> Texte présenté
»»

Une amie enseignante revue grâce à François Morel (1) après nos périodes maladives de saison respectives, qui avaient reporté un premier rendez-vous, me signale que cela fait plusieurs années que ça circule parmi ses étudiants, d'origine banlieusarde pour la plupart, et mon fiston me dit, offusqué que je le croie suiveur d'une mode, qu'il dit ça depuis 2009 au moins.

Un dico de l'internet confirme et le sens (ça passe bien, ça le fait, c'est nickel) et que depuis 2007 elle est usitée. Le très chouette world reference et ses forums vivants (parmi les rares que je pourrais passer du temps à lire), en atteste l'usage en 2009

En fait on est dans l'instant où une expression sort de son cercle d'usage pour gagner le grand public (d'où qu'elle arrive à présent jusqu'à une vieille comme moi) alors que ses premiers utilisateurs l'abandonnent pour cause d'usage trop répété et que, C'est clair, Ça le fait plus.

««

> Données fournies
»»

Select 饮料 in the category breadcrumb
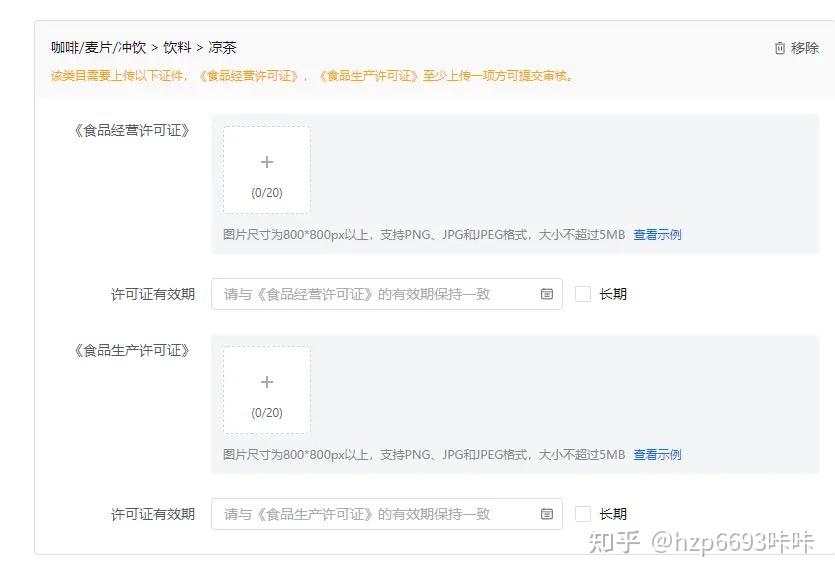 177,47
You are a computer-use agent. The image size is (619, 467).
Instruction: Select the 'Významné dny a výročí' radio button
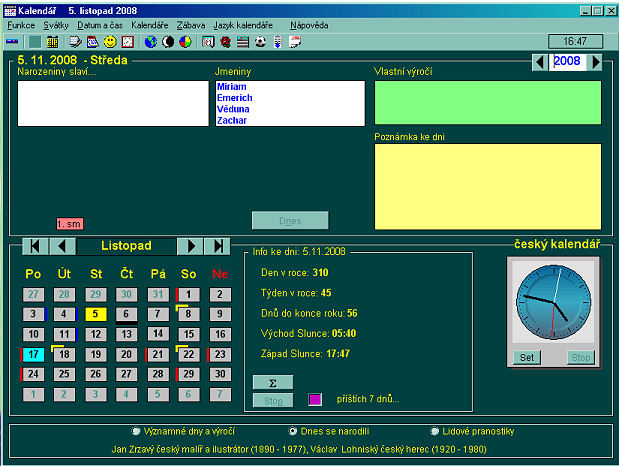click(x=136, y=431)
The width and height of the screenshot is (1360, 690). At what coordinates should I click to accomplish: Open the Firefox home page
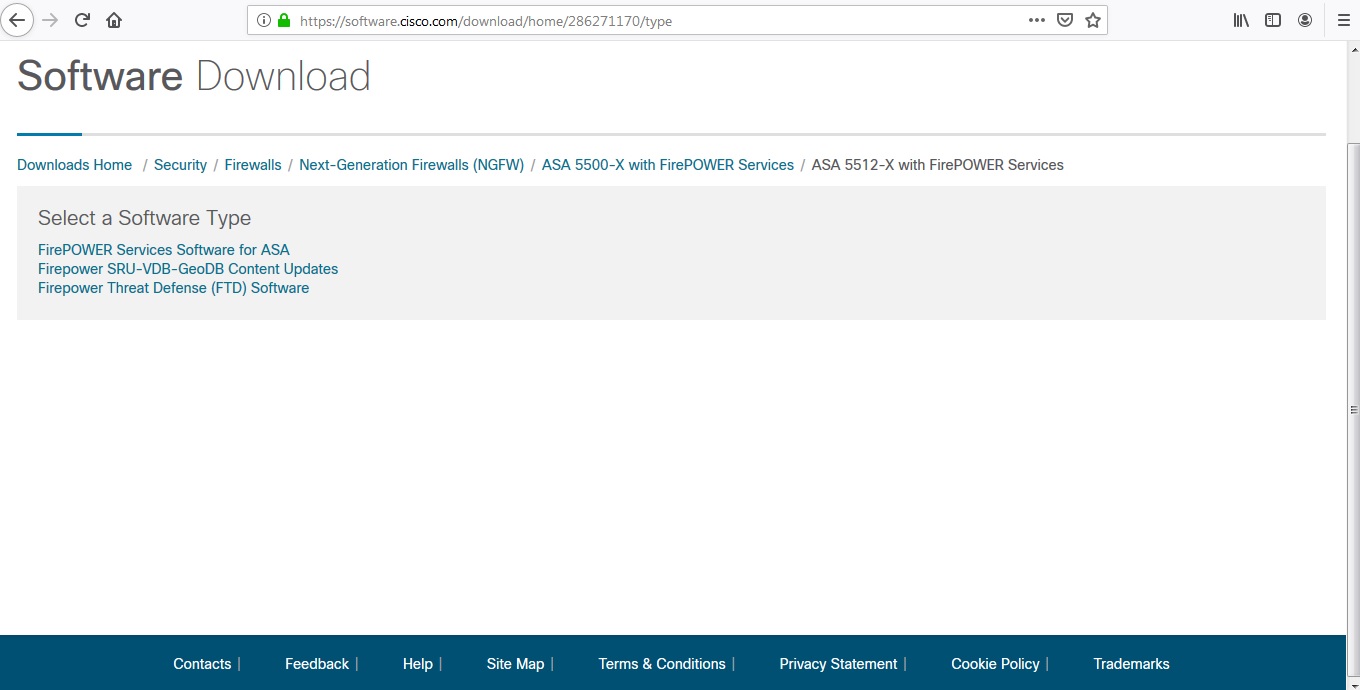(113, 19)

««

> Exercices
[A] D'après le texte sur l'expression, depuis quelle année un dictionnaire de l'internet la dit-il usitée ?
[B] Résumez en deux phrases le texte sur l'expression.
[C] Rédigez la suite du texte sur l'expression qui gagne le grand public, à partir de sa dernière phrase.

> Corrigé des exercices
[A] Depuis 2007.

[B] Une amie enseignante signale que l'expression circule depuis plusieurs années parmi ses étudiants, surtout d'origine banlieusarde, et un fils affirme l'employer depuis 2009 au moins, ce que confirment un dictionnaire de l'internet (usage depuis 2007) et les forums de WordReference (usage en 2009). L'expression sort de son cercle d'usage pour gagner le grand public, alors que ses premiers utilisateurs l'abandonnent parce qu'elle est trop répétée.

[C]
La plupart du temps je m'efforce de lancer les modes, comme ça, brut de décoffrage, et d'éviter celles qui circulent. Mais il se trouve que Ça passe crème, me plait.

Et tant pis si à l'utiliser alors que d'autres la trouvent déjà ringarde, je serais toute saucée

 

(1) Le name dropping, chez moi, ça passe crème

PS : Oui parce que mon fiston me donne des cours, l'air de rien. Je tiens malgré mon vieillissement à parler (et écrire) le français vivant.